Lalu timbullah masalah baru yang belum terpecahkan, yaitu pencemaran limbah industri daya dan industri proses utamanya industri kimia. Di atmosfer merajalelalah CO2, yang dimuntahkan oleh industri daya dan mesin-mesin propulsi, sebagai perangkap panas yang disebut efek rumah kaca, yang menaikkan suhu global. Di stratosfer merajalelalah CFC mengikis lapisan ozon yang Allah tempatkan di atas sana untuk melindungi kita dari bahaya sinar ultra lembayung matahari. Lalu berikutnya cairan racun yang meracuni sungai, laut, bahkan air bawah tanah. Itulah pelajaran sejarah yang difokuskan pada mesin-mesin konversi tenaga yang mengambil alih pekerjaan otot. Yang menumbuhkan industri daya lalu merambat pada industri proses, utamanya industri kimia.

Otak yang dalam tengkorak adalah mekansime akal manusia untuk berpikir yang paling berharga yang dianugerahkan Allah yang Maha Pengasih. Teknologi maju terus sejalan dengan kebutuhan kebudayaan didorong oleh naluri yang ingin meningkat terus. Maka kebudayaanpun melahirkan teknologi komputer digital untuk mengambil alih pekerjaan mekanisme otak.

Seperti halnya dengan teknologi konversi tenaga yang bermuatan kriteria yang saling bentrok, maka demikian pulalah halnya dengan teknologi komputer ini.

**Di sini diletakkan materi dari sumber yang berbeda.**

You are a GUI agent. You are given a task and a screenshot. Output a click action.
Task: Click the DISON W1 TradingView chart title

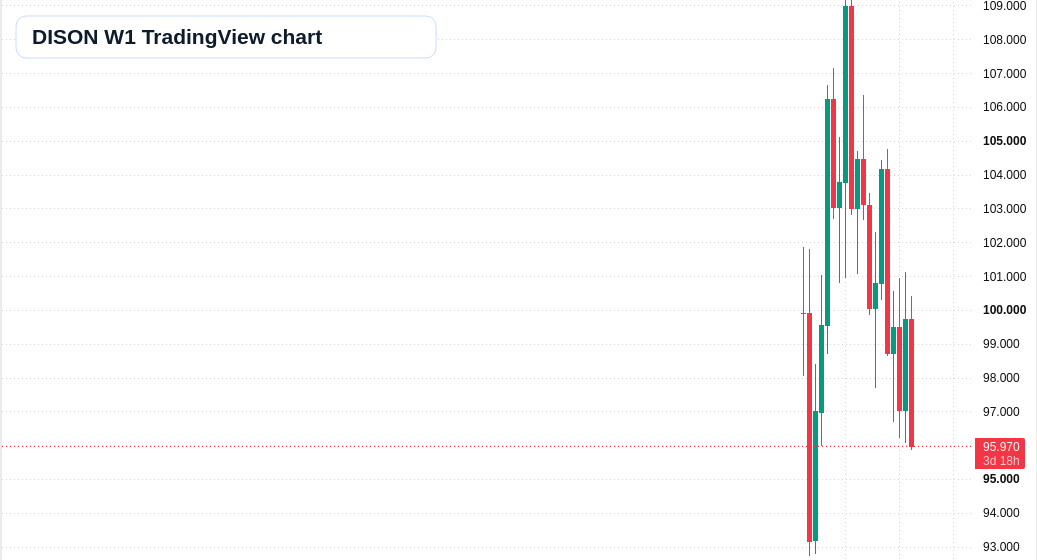pyautogui.click(x=177, y=37)
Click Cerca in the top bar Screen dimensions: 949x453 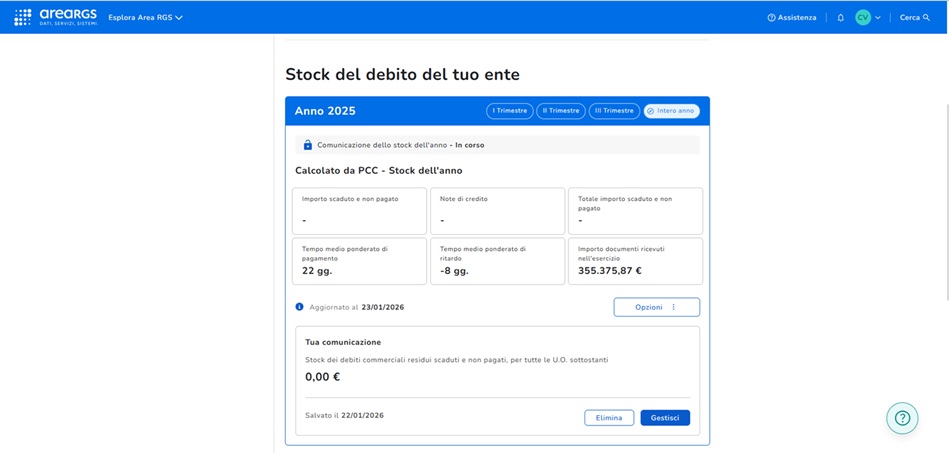(x=909, y=18)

Ada dua kelompok kriteria yang saling bentrok, yaitu kelompok yang bersifat mekanistik administratif pada pihak yang satu berhadapan dengan kelompok yang bersifat humanisik pada pihak yang lain. Adapun kelompok kriteria yang bersifat mekanistik adminisratif itu misalnya seperti ketepatan dalam operasi matematika, ketelitian dalam mengolah data, kecepatan dalam memproses, keapikan dalam sistem administrasi, sedangkan kriteria yang bersifat humanistik seperti misalnya akal sehat dalam pengambilan keputusan, kelenturan yang rasional dalam penilaian, efisiensi psikologik dalam kepuasan batin, sikap percaya otak sendiri yang tidak mengandalkan kalkulator untuk hitung hafal yang sangat sederhana, membeli barang seharga Rp3500 diberi wang Rp5000 tidak perlu kalkulator, menghindarkan pengangguran terselubung dalam lapangan kerja jasa otak yang antara lain pekerjaan para guru dan dosen dalam memeriksa ujian akhir dan UMPTN yang tidak perlu diambil alih oleh komputer.

Maka dalam menghadapi masa depan kebudayaan ummat manusia perlu betul upaya-upaya yang optimum agar jangan sampai terjadi konflik secara tajam di antara kedua kelompok kriteria yang saling bentrok itu, bercermin dari sejarah pengambil alihan tenaga pekerjaan tenaga otot manusia oleh mesin-mesin konversi tenaga yang menimbulkan permasalahan yang sangat sukar dipecahkan, kalau tidak boleh dikatakan tidak mungkin dapat dipecahkan.

Dan akhirnya baiklah kita bersama-sama membaca Firman Allah dalam S. Al Hasyr, 18: Ya ayyuhalladziena amanuw ittaqulLaha waltanzhur nafsun ma qaddamat lighadin wattaquLlaha innaLlaha khabierun bima ta'maluwn. Hai orang-orang beriman taqwalah kepada Allah dan mestilah setiap orang mengkaji masa lalu untuk orientasi masa depan dan taqwalah kepada Allah, sesungguhnya Allah meliput apa-apa yang kamu lakukan. WaLlahu a'lamu bishshwab.